_PROBLEM REQUIREMENTS_
Give again, character for character, the lines that lie between the first line of the material and the line with "Task: Toggle the Inclusion checkbox", inclusive. Omit pictures.

_RECORDS FOR THE TASK_
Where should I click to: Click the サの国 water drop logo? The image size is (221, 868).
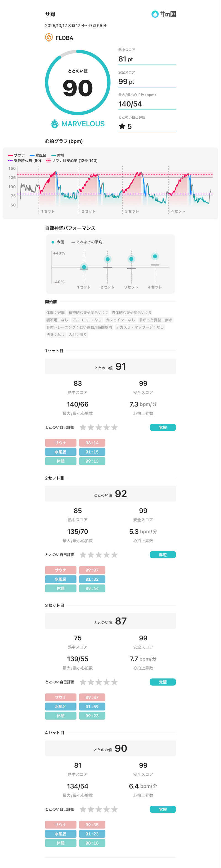[155, 14]
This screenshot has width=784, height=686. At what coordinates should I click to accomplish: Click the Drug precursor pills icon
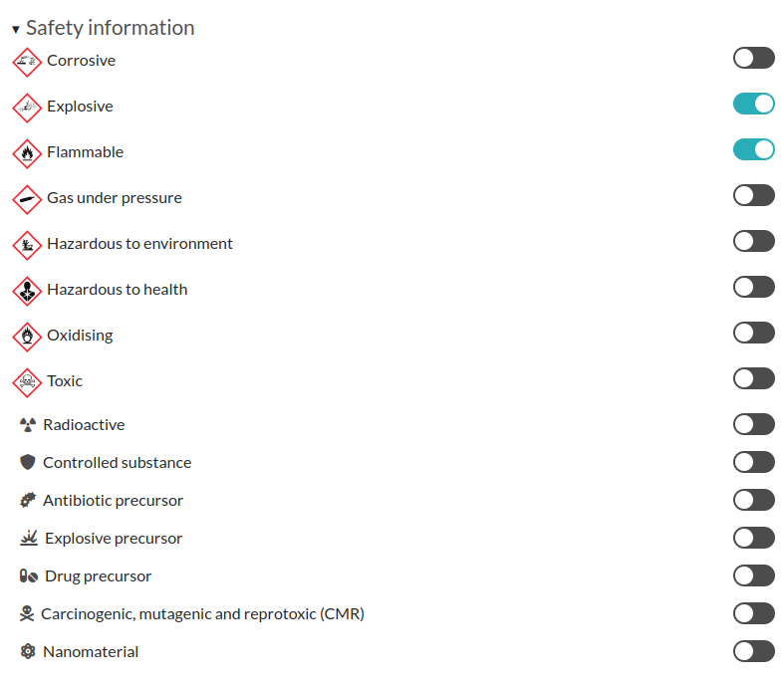pyautogui.click(x=29, y=576)
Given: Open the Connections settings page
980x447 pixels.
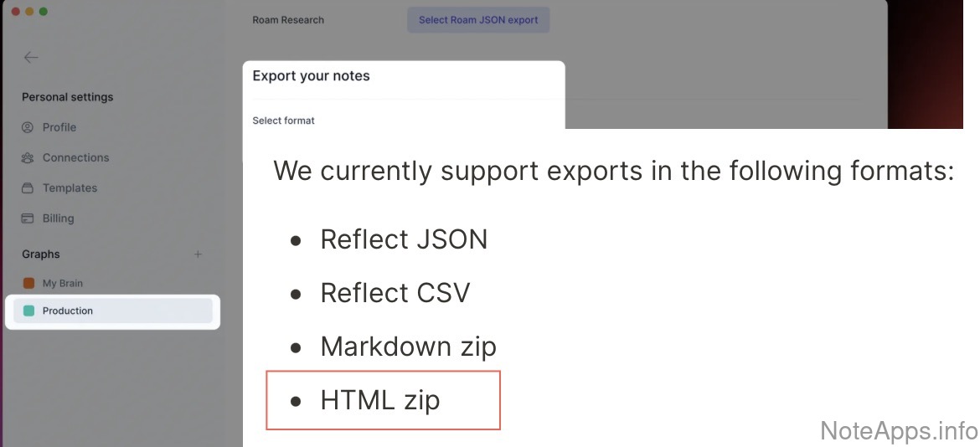Looking at the screenshot, I should click(75, 157).
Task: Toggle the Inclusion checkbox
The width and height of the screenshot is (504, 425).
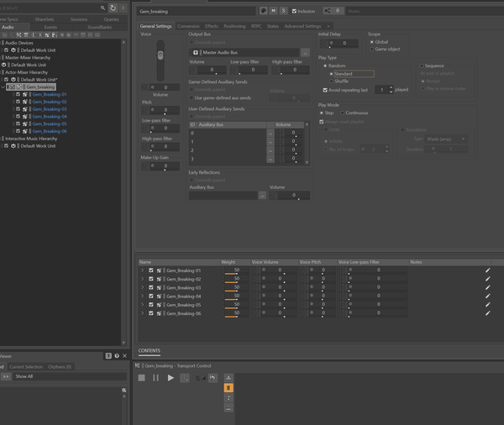Action: pos(294,11)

_ANSWER SECTION_
Where should I click to: Click the サの国 water drop logo? The image size is (221, 868).
[155, 14]
This screenshot has width=784, height=686. At what coordinates should I click to accomplish: Click the Drug precursor pills icon
pyautogui.click(x=29, y=576)
Given: Open the Connections settings page
980x447 pixels.
Looking at the screenshot, I should click(75, 157).
Task: Toggle the Inclusion checkbox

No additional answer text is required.